- _Request_
Lay out the data from the line containing "1456x819 pixels. Task: Pick" through the end as a two-column CSV with the headers input and output. Each row should hold one text and its answer, each in a single quoted field with line breaks replaced by spaces.

- _Input_
------------------------------------------------------------------------

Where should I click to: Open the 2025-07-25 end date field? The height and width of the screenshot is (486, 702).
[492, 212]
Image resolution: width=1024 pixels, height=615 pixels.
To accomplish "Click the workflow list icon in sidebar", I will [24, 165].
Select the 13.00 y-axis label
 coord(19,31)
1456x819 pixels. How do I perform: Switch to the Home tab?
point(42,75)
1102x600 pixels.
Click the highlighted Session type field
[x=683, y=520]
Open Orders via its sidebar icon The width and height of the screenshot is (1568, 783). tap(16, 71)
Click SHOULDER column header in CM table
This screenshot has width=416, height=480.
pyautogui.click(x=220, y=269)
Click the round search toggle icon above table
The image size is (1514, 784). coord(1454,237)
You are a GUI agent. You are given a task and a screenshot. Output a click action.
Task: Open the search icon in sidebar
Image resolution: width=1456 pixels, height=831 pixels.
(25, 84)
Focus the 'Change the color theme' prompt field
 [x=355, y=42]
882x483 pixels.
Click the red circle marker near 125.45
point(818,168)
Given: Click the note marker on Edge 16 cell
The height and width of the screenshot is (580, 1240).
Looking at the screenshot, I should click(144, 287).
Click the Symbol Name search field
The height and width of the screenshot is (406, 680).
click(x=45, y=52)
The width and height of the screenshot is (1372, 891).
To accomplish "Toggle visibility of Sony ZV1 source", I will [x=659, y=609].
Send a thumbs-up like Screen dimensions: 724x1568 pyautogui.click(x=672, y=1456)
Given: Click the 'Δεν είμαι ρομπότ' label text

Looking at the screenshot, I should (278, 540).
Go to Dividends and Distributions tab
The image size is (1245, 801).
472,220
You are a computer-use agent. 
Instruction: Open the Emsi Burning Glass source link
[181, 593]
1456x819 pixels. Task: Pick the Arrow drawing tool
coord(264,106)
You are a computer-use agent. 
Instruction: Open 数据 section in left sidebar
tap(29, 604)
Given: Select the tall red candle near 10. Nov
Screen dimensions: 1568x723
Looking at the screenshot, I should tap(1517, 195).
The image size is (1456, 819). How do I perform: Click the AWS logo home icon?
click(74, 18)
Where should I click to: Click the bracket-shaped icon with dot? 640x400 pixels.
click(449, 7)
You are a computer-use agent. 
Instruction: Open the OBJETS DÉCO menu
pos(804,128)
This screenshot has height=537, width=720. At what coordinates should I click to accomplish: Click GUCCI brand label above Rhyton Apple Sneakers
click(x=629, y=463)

------------------------------------------------------------------------

- _Task solution_
input,output
"1456x819 pixels. Task: Pick the Arrow drawing tool","coord(264,106)"
"You are a computer-use agent. Instruction: Open 数据 section in left sidebar","tap(29, 604)"
"Given: Select the tall red candle near 10. Nov Screen dimensions: 1568x723","Looking at the screenshot, I should tap(1517, 195)."
"The image size is (1456, 819). How do I perform: Click the AWS logo home icon?","click(74, 18)"
"Where should I click to: Click the bracket-shaped icon with dot? 640x400 pixels.","click(449, 7)"
"You are a computer-use agent. Instruction: Open the OBJETS DÉCO menu","pos(804,128)"
"This screenshot has height=537, width=720. At what coordinates should I click to accomplish: Click GUCCI brand label above Rhyton Apple Sneakers","click(x=629, y=463)"